╔══

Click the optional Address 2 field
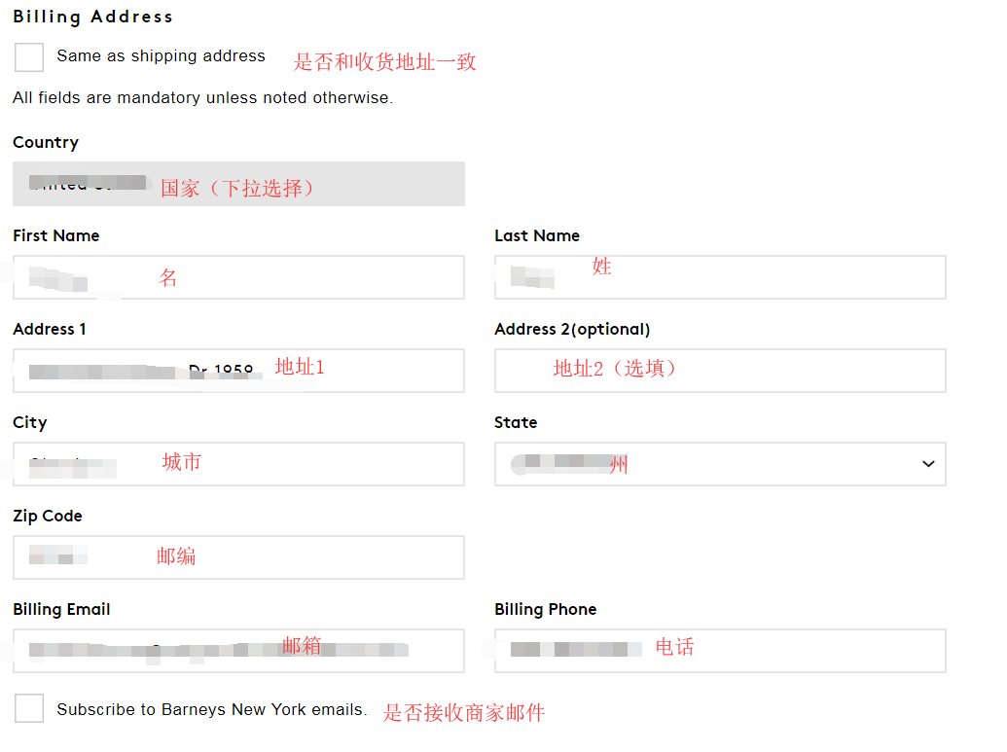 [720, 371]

╚══
╔══

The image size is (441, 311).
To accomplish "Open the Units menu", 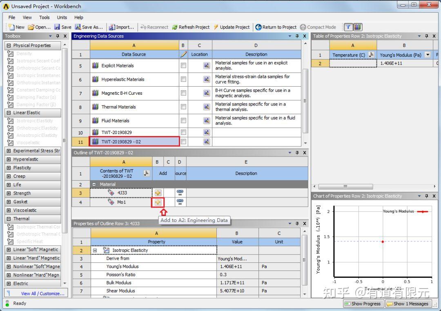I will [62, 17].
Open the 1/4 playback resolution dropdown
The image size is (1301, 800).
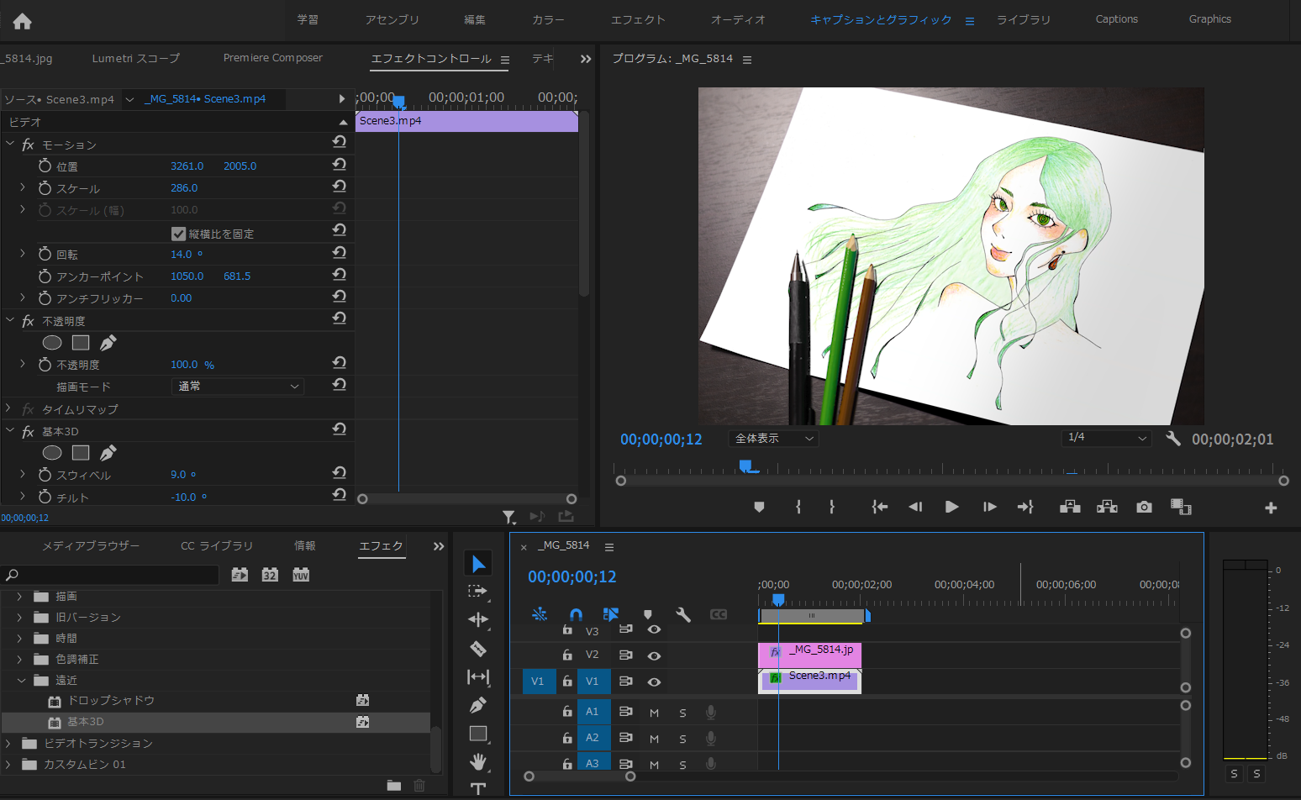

╚══

→ **Problem description**:
Using the material, show each line where the string "image" can be found.

→ **Problem solution**:
The image size is (441, 311).
The image size is (1301, 800).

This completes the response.